Exercise goal.
Can you quote all of the data below word for word, leaving out the pictures?

-- Start --

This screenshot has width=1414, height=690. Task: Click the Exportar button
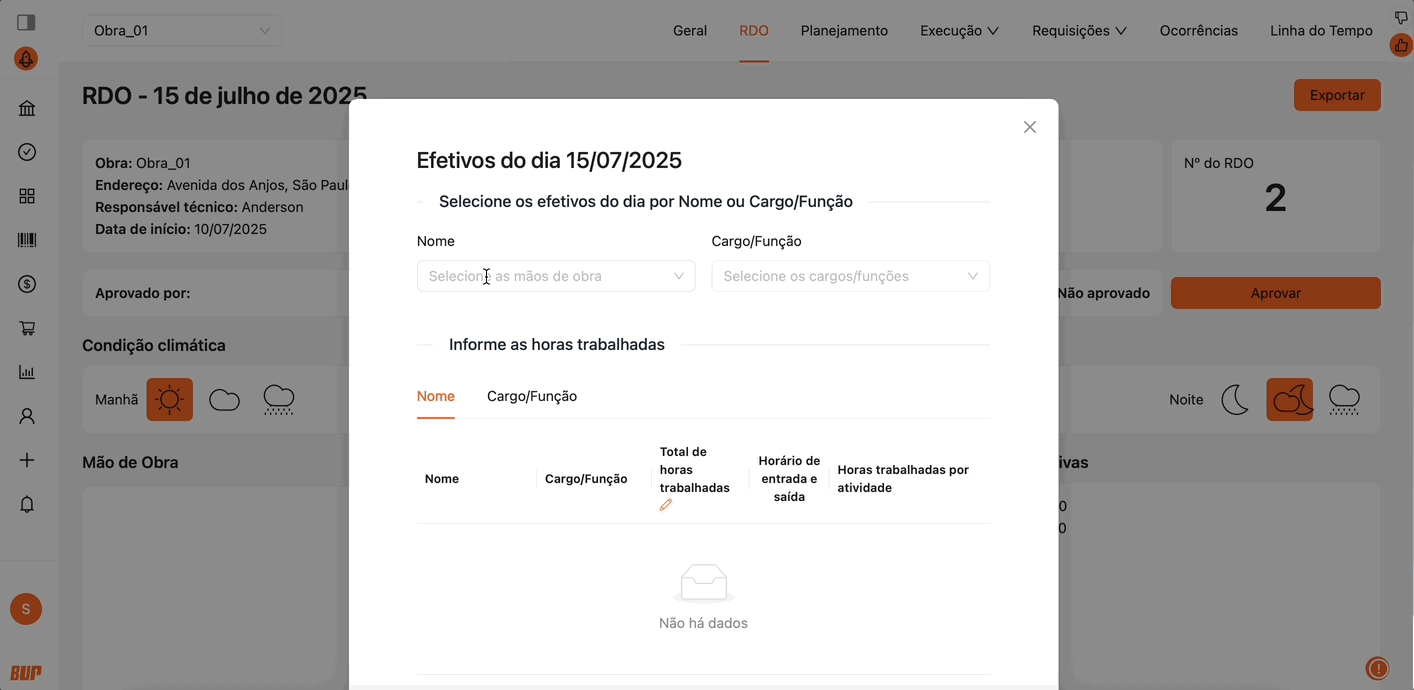[x=1337, y=95]
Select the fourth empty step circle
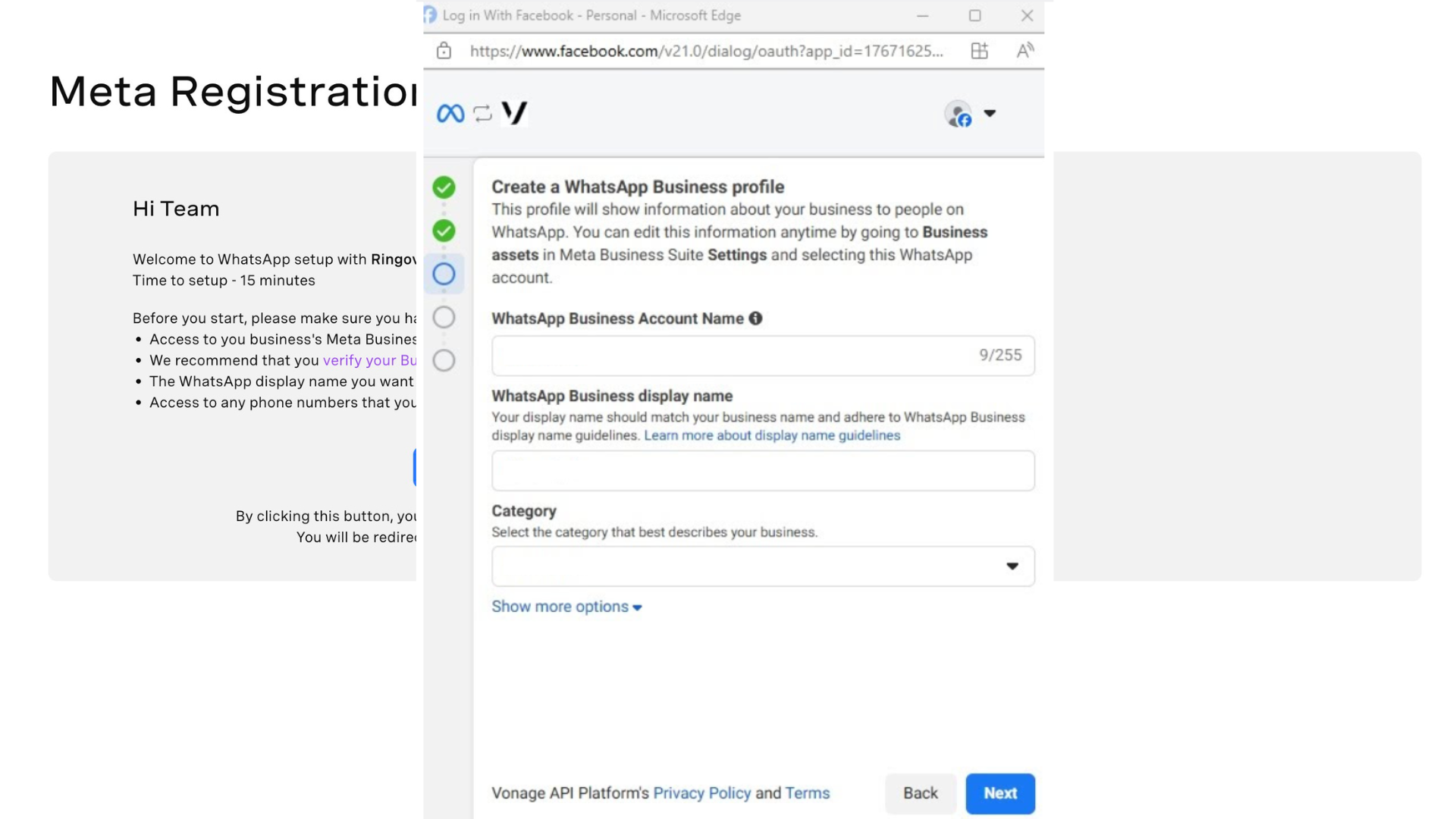Screen dimensions: 1456x819 click(444, 317)
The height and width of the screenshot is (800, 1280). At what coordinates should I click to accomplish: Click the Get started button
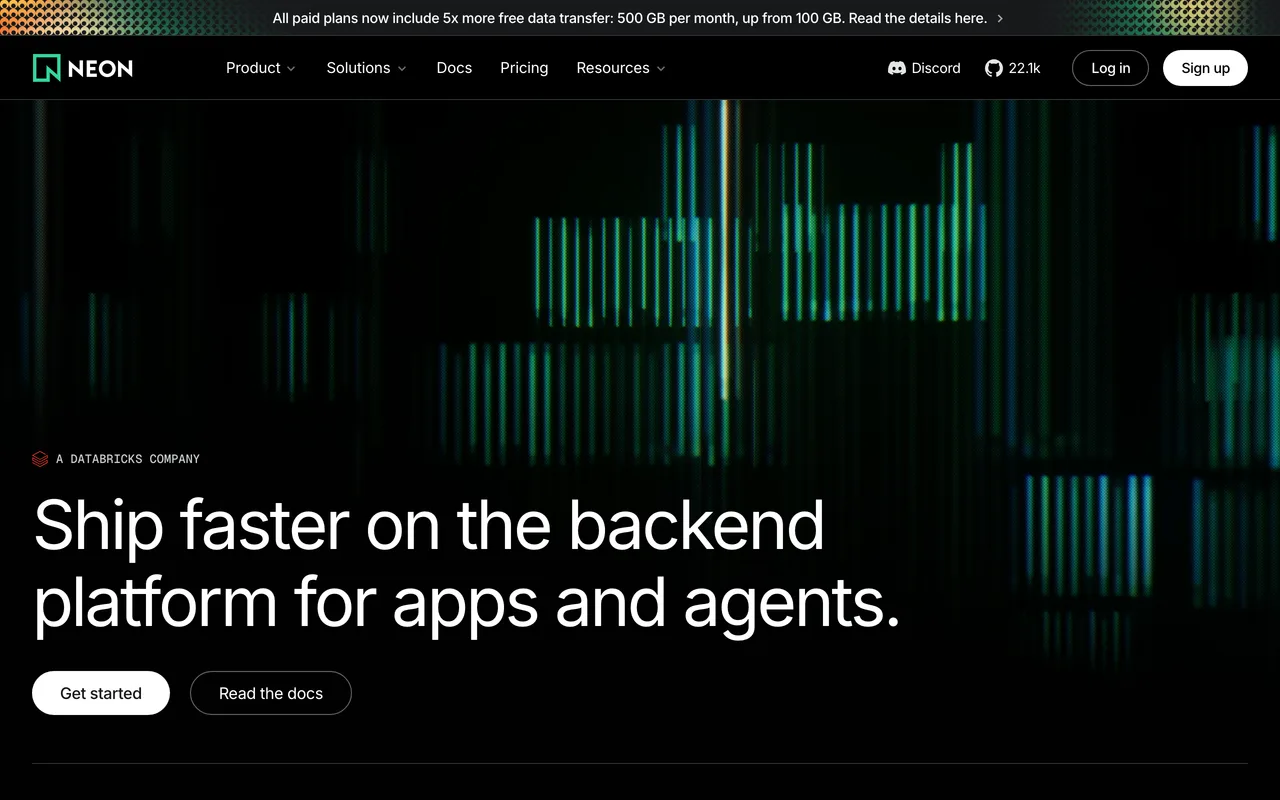pyautogui.click(x=101, y=693)
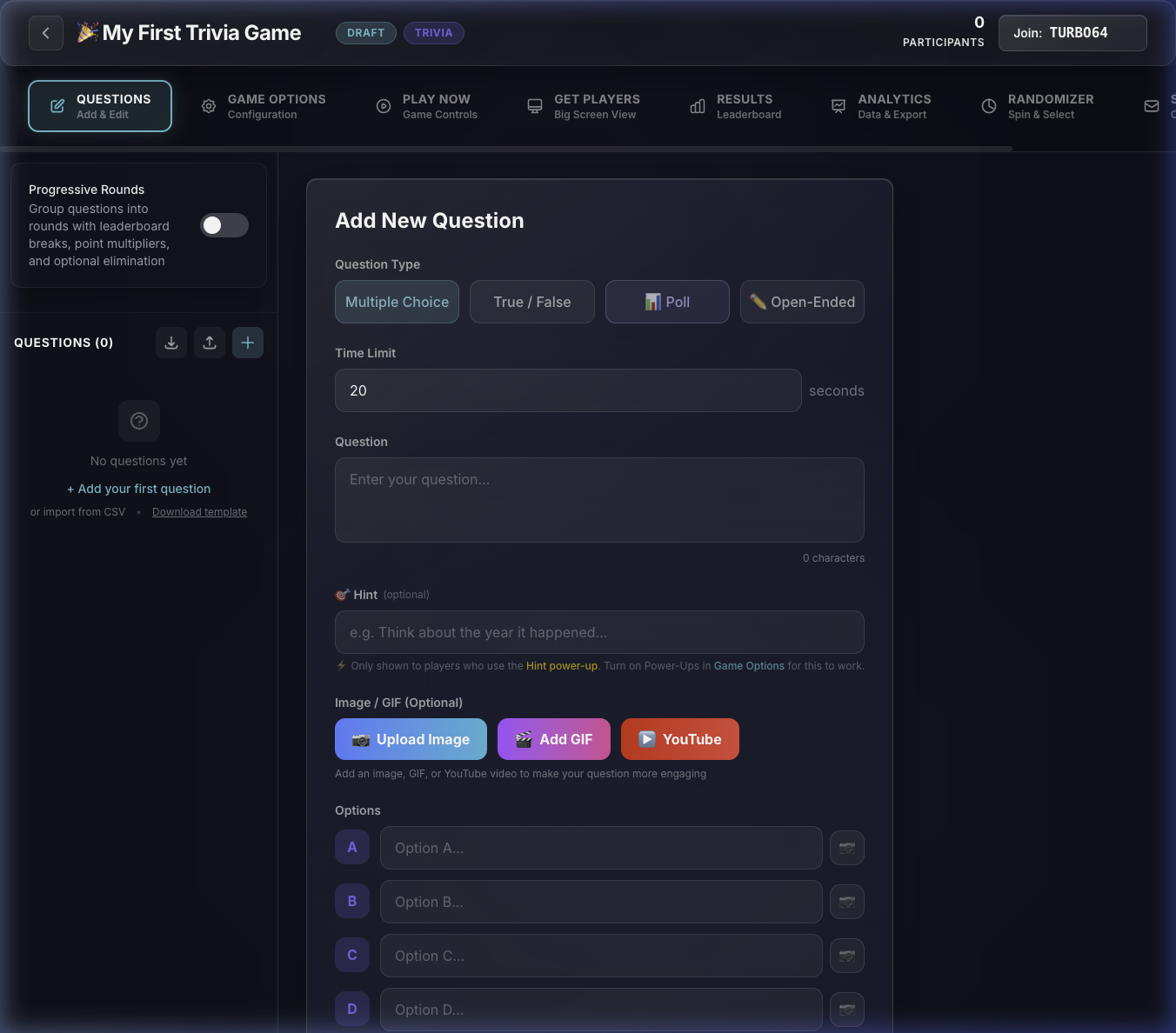Choose the Open-Ended question type
This screenshot has height=1033, width=1176.
pyautogui.click(x=802, y=302)
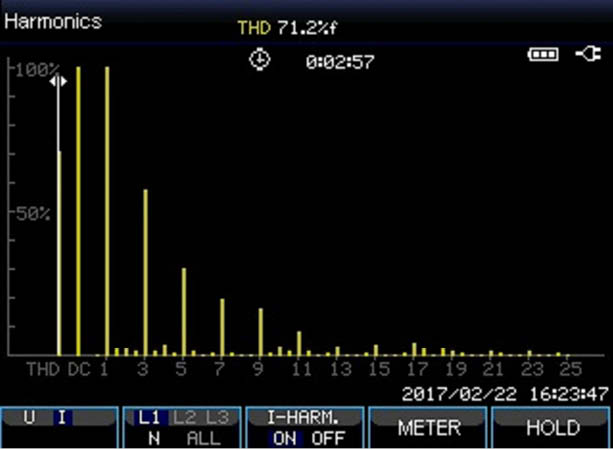The width and height of the screenshot is (613, 450).
Task: Click the elapsed-time clock icon
Action: (x=260, y=60)
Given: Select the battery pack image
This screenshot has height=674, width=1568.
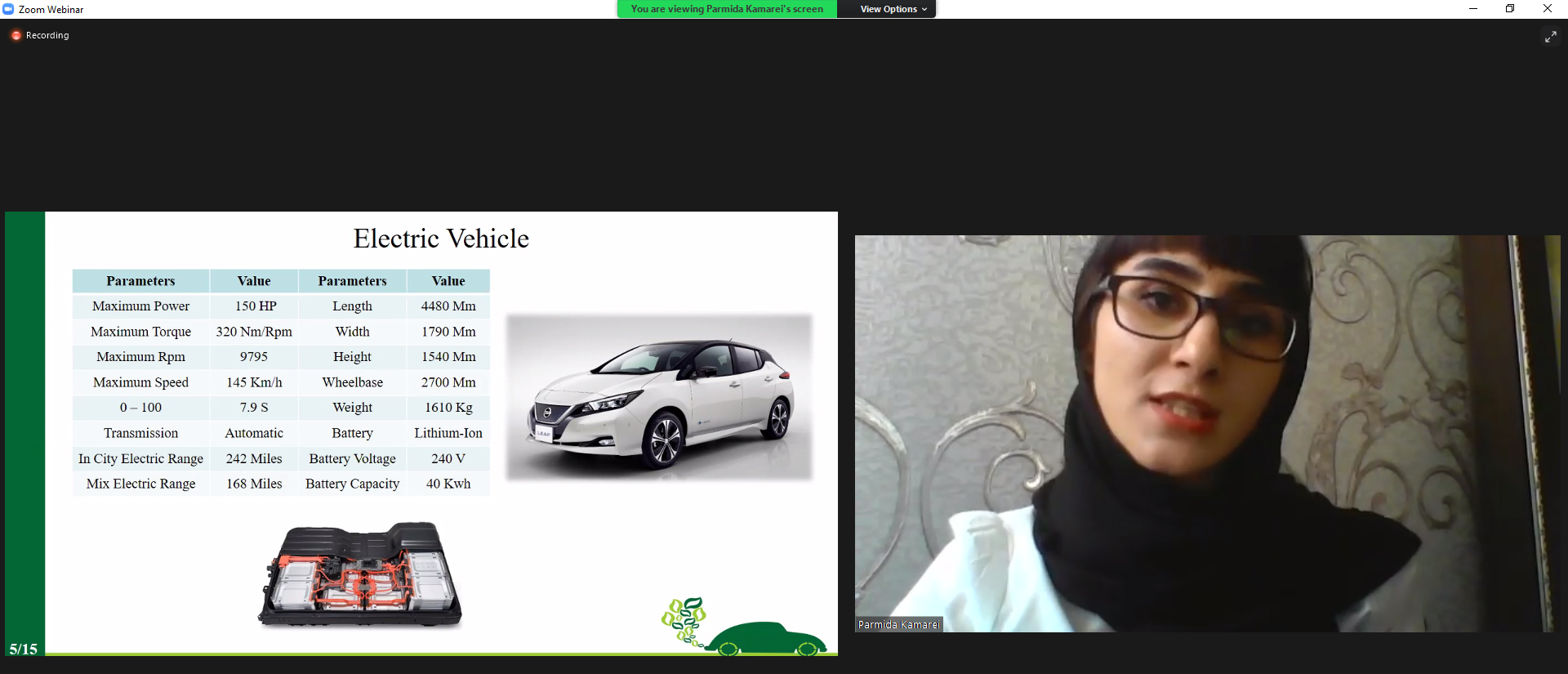Looking at the screenshot, I should coord(360,575).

-- End --

Expected answer.
This screenshot has width=1414, height=690. Task: Click the Exportar button
[x=1337, y=95]
Select the fourth empty step circle
Screen dimensions: 1456x819 click(444, 317)
The height and width of the screenshot is (800, 1280). At what coordinates should I click to accomplish: Click the Get started button
pyautogui.click(x=101, y=693)
Choose the Open-Ended question type
This screenshot has height=1033, width=1176.
pyautogui.click(x=802, y=302)
The width and height of the screenshot is (613, 450).
Task: Click the elapsed-time clock icon
Action: (x=260, y=60)
Given: Select the battery pack image
This screenshot has height=674, width=1568.
Looking at the screenshot, I should coord(360,575).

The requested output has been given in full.